When it comes to building smarter-than-human AI, "try it and see" is never the right answer. You may only get one attempt to get it right, and you don't take "try it and see" chances with existential risk.
(There's been some interesting research into making it possible to monitor and halt a rogue AI, but no matter how promising that looks, it should still be treated as one of many risk mitigation strategies rather than as a panacea. Still better to consider that you might only get one attempt.)
I don't think it makes sense to consider this kind of approach with superintelligence; either it understands and implements human values, in which case attempting to treat it as an adversary is counterproductive, or it fails to understand and implement human values, in which case you've utterly failed on a "better luck next universe" scale.
However, it does make sense to consider this kind of approach with machine learning in general. One of the problems with machine learning techniques is "give us all your data and we'll do smart things with it", which doesn't work out so well if you want to keep such data private. This approach might provide more options in that case, such as offloading some of your expensive computations and learnings without actually exposing your data.
Disagree emphatically. In fact it's the only way to do it because there is no way to know certainly that a superhuman-AGI will ensure the longevity of humanity. I go so far as to argue that it's not even necessary because there is no long term longevity for humanity anyway.
There is this implicit assumption that humans are, should and will always be the apex entity - and I think that is misguided.

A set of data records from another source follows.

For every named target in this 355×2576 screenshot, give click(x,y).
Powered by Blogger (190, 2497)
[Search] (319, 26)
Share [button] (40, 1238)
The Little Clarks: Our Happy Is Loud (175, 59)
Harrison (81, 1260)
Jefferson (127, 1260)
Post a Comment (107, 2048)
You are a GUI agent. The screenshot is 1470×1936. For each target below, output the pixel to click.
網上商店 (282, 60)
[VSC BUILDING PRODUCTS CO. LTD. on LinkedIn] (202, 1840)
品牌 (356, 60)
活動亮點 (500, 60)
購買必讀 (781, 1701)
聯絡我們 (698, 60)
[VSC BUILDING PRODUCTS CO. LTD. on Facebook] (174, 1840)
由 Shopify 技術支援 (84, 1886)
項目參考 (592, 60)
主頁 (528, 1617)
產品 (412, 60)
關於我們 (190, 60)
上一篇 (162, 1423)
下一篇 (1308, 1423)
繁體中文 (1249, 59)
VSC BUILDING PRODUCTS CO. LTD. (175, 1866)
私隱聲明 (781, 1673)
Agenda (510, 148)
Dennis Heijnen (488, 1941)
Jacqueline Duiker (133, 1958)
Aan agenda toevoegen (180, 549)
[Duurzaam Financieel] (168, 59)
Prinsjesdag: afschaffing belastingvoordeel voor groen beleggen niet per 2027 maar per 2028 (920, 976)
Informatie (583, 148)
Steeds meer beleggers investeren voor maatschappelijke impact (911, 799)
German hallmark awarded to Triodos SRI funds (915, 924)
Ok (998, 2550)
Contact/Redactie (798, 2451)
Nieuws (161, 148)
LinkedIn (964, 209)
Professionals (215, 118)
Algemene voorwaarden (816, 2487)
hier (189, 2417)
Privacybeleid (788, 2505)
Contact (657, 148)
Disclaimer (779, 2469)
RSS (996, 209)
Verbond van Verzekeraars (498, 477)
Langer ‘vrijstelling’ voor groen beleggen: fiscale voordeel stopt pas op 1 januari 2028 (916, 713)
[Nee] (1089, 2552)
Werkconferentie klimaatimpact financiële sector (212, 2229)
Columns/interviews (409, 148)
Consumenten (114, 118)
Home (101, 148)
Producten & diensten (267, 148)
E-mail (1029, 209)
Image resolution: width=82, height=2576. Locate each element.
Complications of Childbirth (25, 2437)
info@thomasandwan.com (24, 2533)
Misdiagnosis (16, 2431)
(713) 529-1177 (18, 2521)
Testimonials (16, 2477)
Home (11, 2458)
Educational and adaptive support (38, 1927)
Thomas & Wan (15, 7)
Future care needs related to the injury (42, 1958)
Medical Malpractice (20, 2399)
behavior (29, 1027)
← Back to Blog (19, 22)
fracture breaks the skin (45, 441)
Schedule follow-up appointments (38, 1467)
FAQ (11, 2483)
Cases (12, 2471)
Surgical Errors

If you instead view superhuman-AGI as our rightful offspring, something that we can't understand and is better than us, then all of the existential dread around it goes away.
Dying elderly often express "comfort" in dying when they see that their offspring are reproducing and are smarter than they were. We should see Superhuman-AGI the same way except towards all of humanity.
2) It's reasonable to think about how our values might change in the presence of superintelligence; we certainly shouldn't assume that our present values should forever dictate how everything works. That's different than allowing a view that sentient beings who exist today might have no value.
There's no way to know certainly; there are ways to know that the outcome has higher expected value than not having it, given the vast set of problems it can solve and the massive negative values associated with those problems.
It's basically just a fancy AI-box, and there's little reason to trust those.